Same behavior - ue0 starts flapping for no apparent reason, and it never recovers. I have to reboot to bring it back. I even locked the speed/duplex down on the Cisco switch that the inside USB NIC plugs into.
Back to the Airport Extreme for me, sadly. I love the extra capabilities that pfSense brings.
-
good info, i was thinking of trying it again, but I guess not. i tried 2.0.3 when it came out had a similar issue, no issue with 2.0.2 though, been running it (2.0.2) fine for the last few months.
-
I still suspect that it's something to do with the USB Ethernet driver, since the flapping problem follows it. I still think there's two problems with it not recovering correctly when it returns. The first time it lost it's (static) LAN address, re-plugging the USB ethernet adaptor restored the IP but not the other services like routing or the gui. (Had to reboot)
-
im not using an usb adaptor, but have almost identical symptoms. maybe its a freebsd driver issue rather than an issue with pfsense? if i had a spare nic, id give it a try, but no extras lying around right now…
-
I am running on 2.1RC0 Jun12 build and am also having ue0 flapping but the connection to the internet seems not to be affected.

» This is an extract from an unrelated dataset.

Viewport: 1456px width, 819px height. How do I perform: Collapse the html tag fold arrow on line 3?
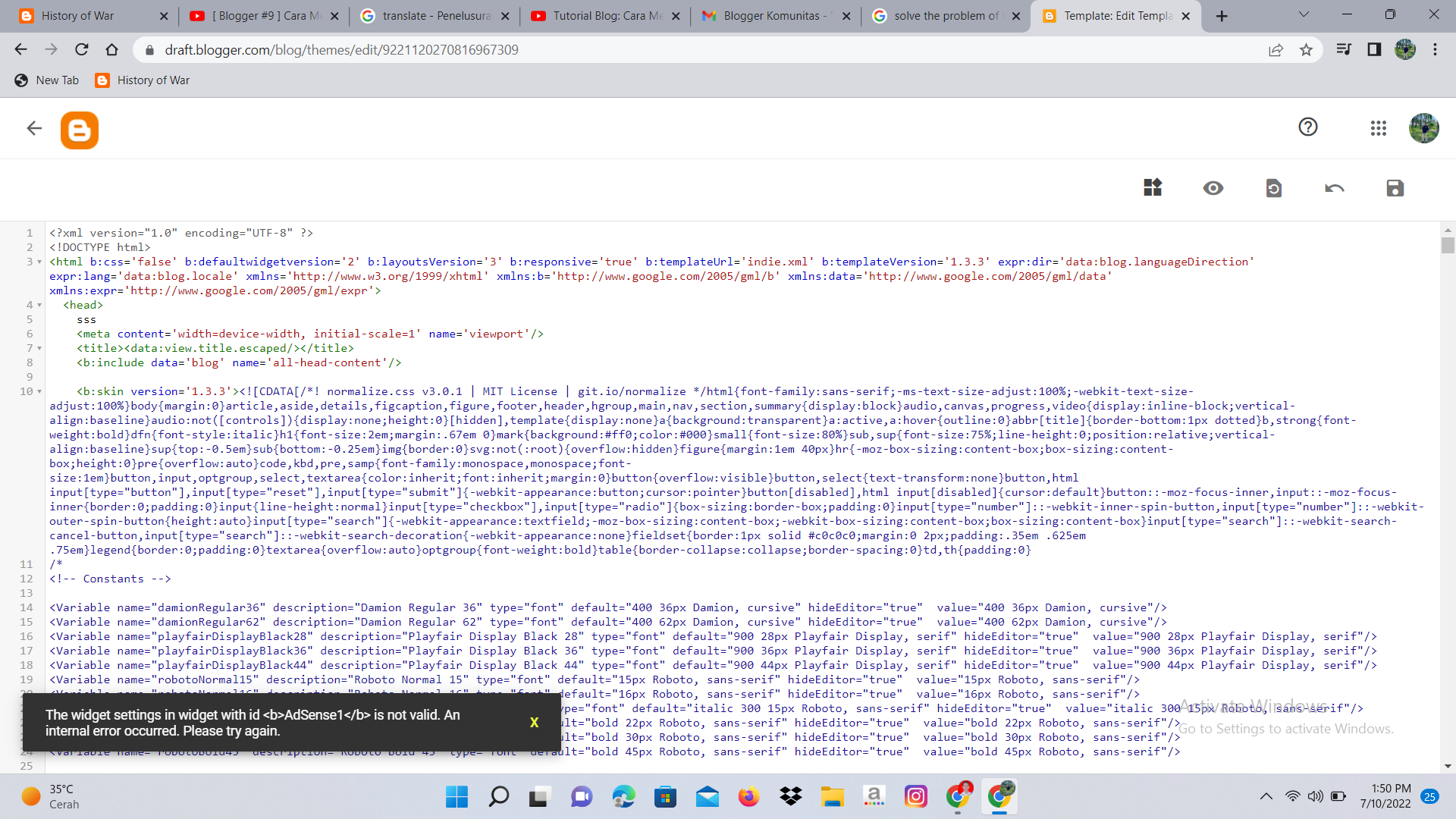coord(39,262)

Running inside a virtualbox (latest 4.2.16) with lan interface bridged to the host's lan and wan using trendnet's usb adapter.Just updated to latest snapshot from friday and the problem is present.
Again, strangely enough pppoe running on the same physical interface is not affected and keeps running despite this flapping. -
I was experiencing dhclient deaths when pfSense booted up and the modem wasn't online: http://forum.pfsense.org/index.php/topic,64296.msg348994.html#msg348994
This morning, running the "Sun Jul 21 21:47:35 EDT 2013" build, I tested this situation again (involuntarily again). This time, however, everything went fine. While I still got the message that dhclient died upon bootup, pfSense happily aquired a DHCP resitration when the modem became available.

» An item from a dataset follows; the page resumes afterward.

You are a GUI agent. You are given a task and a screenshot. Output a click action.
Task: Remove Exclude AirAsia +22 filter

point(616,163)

So…nice that it appears to work for me now - but can someone else check if this issue is really solved?
-
This morning, I upgraded to the Jul 26 15:34:51 EDT 2013 version. Later on, I had to cut power to modem and pfSense, and this time, pfSense again failed to get a DHCP address via WAN. Same situation as decribed earlier, modem and pfSense boot up, pfSense starts dhclient (apparently before the modem has established the physical link), dhclient dies and doesn't come up again (this time, I waited for a few minutes only, not hours).
Either the issue has reappeared in one of the later builds or it happens somewhat randomly…
-
pfSense again failed to get a DHCP address via WAN. Same situation as decribed earlier, modem and pfSense boot up, pfSense starts dhclient (apparently before the modem has established the physical link), dhclient dies and doesn't come up again (this time, I waited for a few minutes only, not hours).
Please provide the relevant sections of the system log and DHCP log. (It seems dhclient logging has recently moved from the system log to DHCP log which probably makes it a bit harder to determine the ordering of link-up/link-down, apinger, dhclient actions.)